Supplied information:
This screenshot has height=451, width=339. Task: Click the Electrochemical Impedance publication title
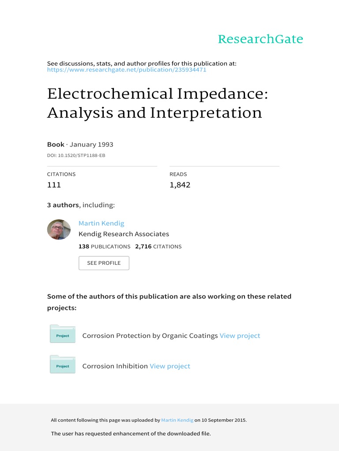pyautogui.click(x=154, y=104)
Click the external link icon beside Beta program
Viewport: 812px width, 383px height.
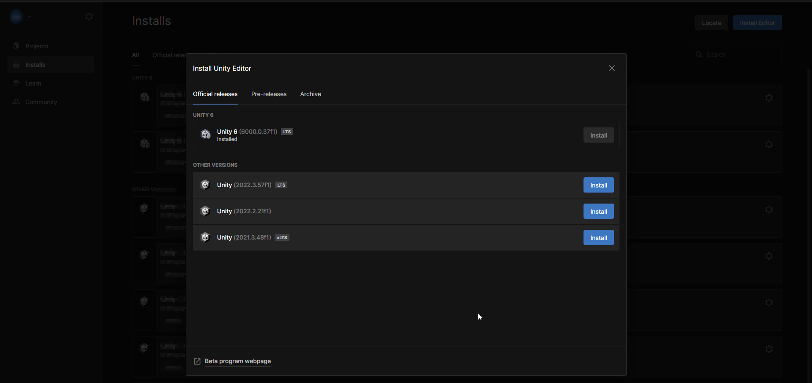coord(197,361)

--

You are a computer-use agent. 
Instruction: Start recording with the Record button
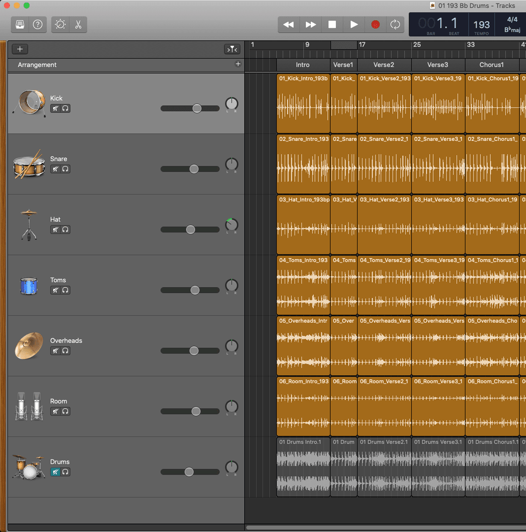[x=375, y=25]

Problem description: Repeat the entries word for word, beginning at the line that contains "This screenshot has" and stopping after the line that contains "coord(197,361)". Leave the pictures out of your answer.

Exercise solution:
This screenshot has height=451, width=339. Task: Click the Electrochemical Impedance publication title
pyautogui.click(x=154, y=104)
Click the external link icon beside Beta program
Viewport: 812px width, 383px height.
coord(197,361)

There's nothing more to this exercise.